_Records shown_
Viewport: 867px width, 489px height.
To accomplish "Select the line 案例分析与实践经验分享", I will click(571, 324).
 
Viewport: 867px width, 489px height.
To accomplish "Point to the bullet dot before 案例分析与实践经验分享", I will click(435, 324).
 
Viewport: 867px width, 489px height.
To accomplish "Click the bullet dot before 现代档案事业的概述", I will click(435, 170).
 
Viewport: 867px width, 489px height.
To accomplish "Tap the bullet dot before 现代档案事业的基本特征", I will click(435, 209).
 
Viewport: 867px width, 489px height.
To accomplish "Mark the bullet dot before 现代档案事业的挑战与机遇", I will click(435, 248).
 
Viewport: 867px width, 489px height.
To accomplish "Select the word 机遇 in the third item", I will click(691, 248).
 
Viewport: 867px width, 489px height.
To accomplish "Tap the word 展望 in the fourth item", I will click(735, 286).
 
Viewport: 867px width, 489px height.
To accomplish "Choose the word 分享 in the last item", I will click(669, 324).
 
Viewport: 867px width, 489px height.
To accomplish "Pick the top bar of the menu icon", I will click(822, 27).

_Exercise details_
Rewrite all of the records above, replacing "bullet dot" with "bullet marker" wherever it occurs and leaving everything else unchanged.

_Answer to this problem_
Viewport: 867px width, 489px height.
To accomplish "Select the line 案例分析与实践经验分享", I will click(571, 324).
 
Viewport: 867px width, 489px height.
To accomplish "Point to the bullet marker before 案例分析与实践经验分享", I will click(435, 324).
 
Viewport: 867px width, 489px height.
To accomplish "Click the bullet marker before 现代档案事业的概述", I will click(435, 170).
 
Viewport: 867px width, 489px height.
To accomplish "Tap the bullet marker before 现代档案事业的基本特征", I will click(435, 209).
 
Viewport: 867px width, 489px height.
To accomplish "Mark the bullet marker before 现代档案事业的挑战与机遇", I will click(435, 248).
 
Viewport: 867px width, 489px height.
To accomplish "Select the word 机遇 in the third item", I will click(691, 248).
 
Viewport: 867px width, 489px height.
To accomplish "Tap the word 展望 in the fourth item", I will click(735, 286).
 
Viewport: 867px width, 489px height.
To accomplish "Choose the word 分享 in the last item", I will click(669, 324).
 
Viewport: 867px width, 489px height.
To accomplish "Pick the top bar of the menu icon", I will click(822, 27).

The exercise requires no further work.